In the United Methodist Church, we don’t ascribe to this ideology. Rather, we view this questioning as holy work. After all, the name “Israel” means “to struggle with God.” We need look no further than the first book of the Bible to find the origin story of this holy work. Jacob wrestling with the angel (who represents God) tells us that from the very beginning we as humans have been “wrestling” with God.
Wrestling to understand the character and nature of God.
Wrestling to understand who we are in relation to God.
Wrestling to understand how God has called us to be in relationship with one another as well. 
The Bible is not God, nor is it a trump card we can use to end arguments and/or theology disagreements.  As the late Rachel Held Evans said in her book Inspired: Slaying Giants, Walking on Water, and Loving the Bible Again:
While Christians tend to turn to Scripture to end a conversation, Jews turn to Scripture to start a conversation.
As we enter into this series, we do so looking to Grapple With God as we strive to untangle difficult texts of Scripture. Not so we can prove we know more than somebody else. Or that we have a more robust theology. And definitely not to prove we have all the answers. We simply want to start the conversation, not shut it down. 
Of course we hope to grow in our understanding, but, more importantly, we pray for the realization that there is nothing more holy than the practice of Grappling With God. 
Curious to learn more?
You can read more about what we believe about the Bible as United Methodists here.

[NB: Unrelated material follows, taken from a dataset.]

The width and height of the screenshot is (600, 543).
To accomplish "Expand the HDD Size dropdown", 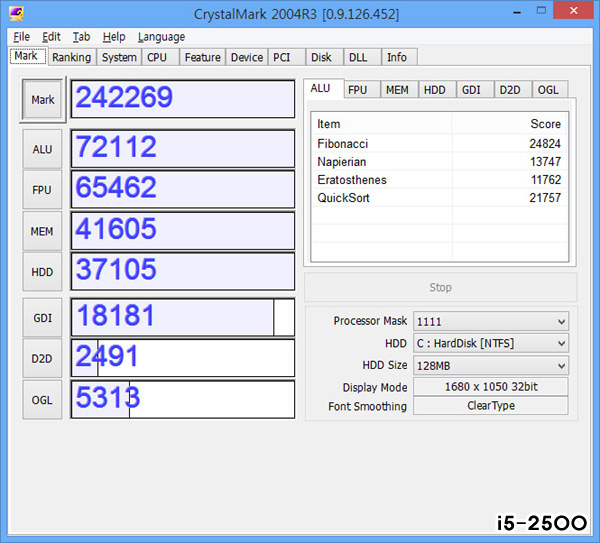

And just for fun, here is an old Jewish parable told by Philosopher/Theologian Peter Rollins describing the sanctity of grappling:

There is an ancient Jewish parable which illustrates this, in which two rabbis are arguing over a verse in the Torah, an argument that has gone on for over twenty years. In the parable God gets so annoyed by the endless discussion that he comes down and he tells them that he will reveal what it really means. However, right at this moment they respond by saying, "What right do you have to tell us what it means? You gave us the words, now leave us in peace to wrestle with them."
In this parable the rabbis do not want a God’s-eye view because, even if that were possible, that is not the point of faith. Faith seeks to transform reality rather than merely describe it. The parable works from the tradition which states that one must wrestle with the text in every context, rethinking it and learning afresh from it like a piece of art rather than treating it like a textbook to be mastered.

Blessings to you and your grappling!